◆ PROVIDED ENTRIES ◆
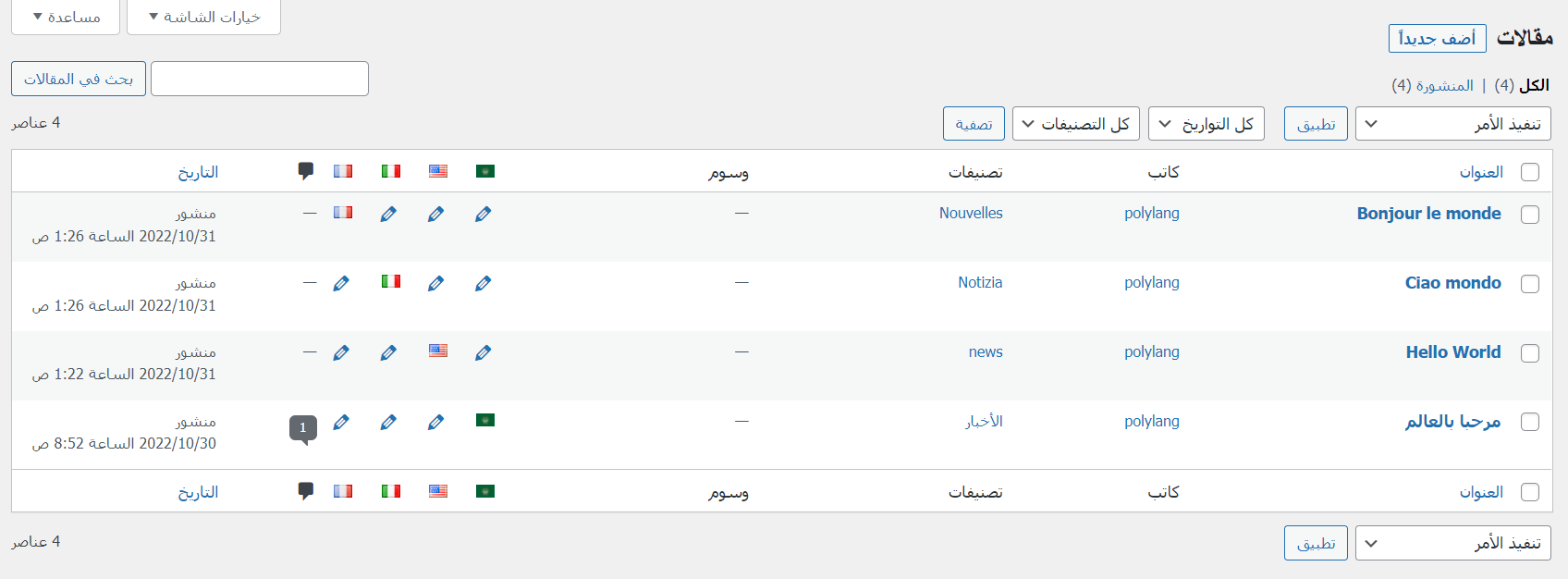This screenshot has width=1568, height=579.
Task: Focus the posts search input field
Action: [x=260, y=79]
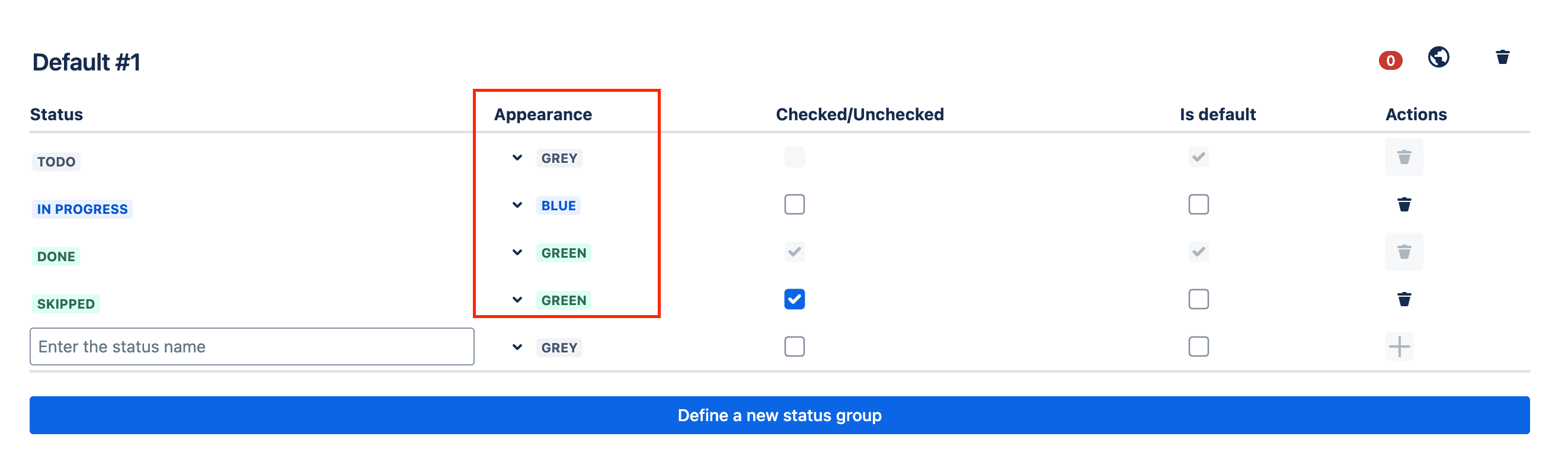Delete the IN PROGRESS status row

pos(1404,204)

◆ DIRECTIONS FOR THIS TASK ◆
Could you quote the entries above line for line, without the pictures?

◆ OUTPUT OF THE EXERCISE ◆
This screenshot has width=1568, height=579.
Task: Focus the posts search input field
Action: [x=260, y=79]
Delete the IN PROGRESS status row

pos(1404,204)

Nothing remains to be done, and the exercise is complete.